Ao olhar para o teatro de 2025, vejo com clareza que o ano se organizou em torno de dois grandes eixos — caminhos possíveis para a arte da representação.
De um lado, a comédia ocupou um espaço central. Autores brasileiros como Miguel Falabella e Jô Bilac encheram plateias com um teatro de narrativa direta, comunicação clara e profunda ligação com a tradição da cultura carioca. É um teatro construído a partir da gargalhada aberta, do deboche inteligente, sem quiproquós excessivos, criando um clima de alegria que reafirma o palco como espaço de encontro. Um teatro que entende o riso como linguagem cultural e social. Férias, O Formigueiro, Fica Comigo Esta Noite e A Sabedoria dos Pais lotaram — e lotaram.


No outro eixo, destacou-se a presença insistente — por vezes excessiva — da metalinguagem. Peças organizadas como “teatro dentro do teatro”, atravessadas por conflitos de ensaio e pela angústia do ato de criar. Ainda assim, há um ponto de convergência importante: essas obras reafirmam a experiência presencial como valor inegociável. Falar de si mesmo, aqui, foi também uma forma de lembrar que o teatro só existe plenamente no encontro entre corpos vivos.
Essa defesa do teatro como experiência encontrou sua expressão mais contundente no que considero o fato do ano: a inauguração do Cabaré do Gláucio. Sob a idealização de Rafael Raposo e curadoria de Christina Streva e Ricardo Nolasco, assistimos à recuperação de uma manifestação artística historicamente apagada, agora devolvida ao público de forma transbordante. César Augusto, Orlando Caldeira e Gilberto Gawronski comandaram cabarés inesquecíveis, com filas dobrando o quarteirão. Destaque absoluto para o ator Well (a) Soares, artista completo, que dança, canta, interpreta, costura, chuleia.

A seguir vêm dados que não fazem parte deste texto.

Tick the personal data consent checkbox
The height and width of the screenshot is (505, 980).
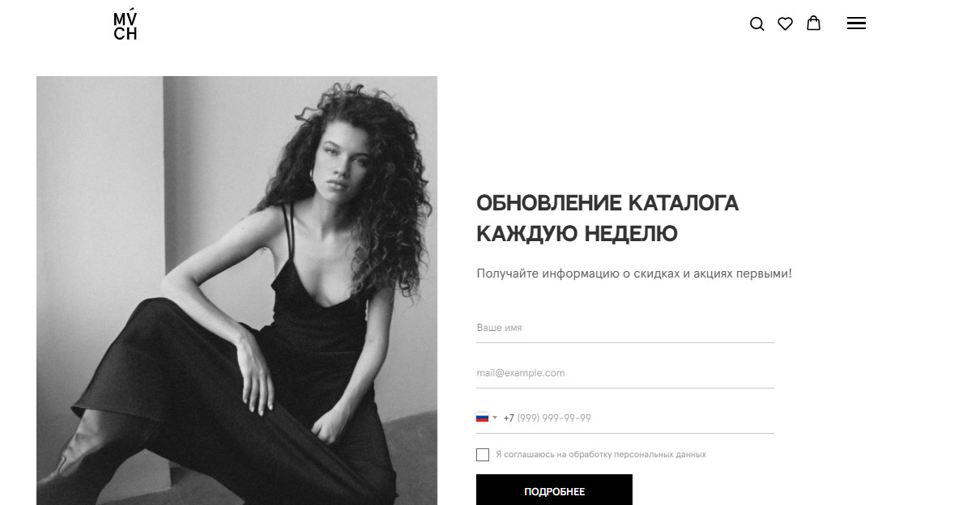coord(483,455)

Nesse mesmo campo de reflexão sobre identidade, deslocamento e presença, dois trabalhos de dramaturgia francesa marcaram o ano. Migrantes, de Matéi Visniec, com adaptação e direção de Rodrigo França, reafirma o teatro como espaço de escuta e travessia humana. Já Eddy – Violência & Metamorfose, a partir da obra de Édouard Louis, impõe-se pela contundência: palavra, corpo e gesto em estado de choque, expondo a brutalidade do cotidiano sem filtros nem concessões.
Os grandes musicais também marcaram fortemente o ano. Traduções da Broadway e biografias de artistas brasileiros se afirmaram como a principal tônica do entretenimento para toda a família. Djavan – O Musical e Rita Lee foram destaques, confirmando a força desse formato junto ao grande público.

Mas foram dois espetáculos sobre eméritos sambistas cariocas que, para mim, tocaram num ponto ainda mais profundo. Zé Ketti, Eu Quero Matar a Saudade, de Leandro Santanna, e Pérola Negra do Samba, de Luís Antonio Pilar, nos devolvem um Rio que muitos tentam apagar: o subúrbio, a vizinhança, o feirante, as rodas de samba. Em Pérola Negra, os figurinos de Rute Alves ampliam essa potência, fazendo-nos ver como o Rio foi — e como continua sendo — um celeiro fundamental da música brasileira.
Ao final de 2025, o que permanece é a certeza de um teatro múltiplo e vivo. Do riso à reflexão, do cabaré ao musical, a cena reafirma algo essencial: nada substitui a experiência do encontro presencial entre palco e plateia.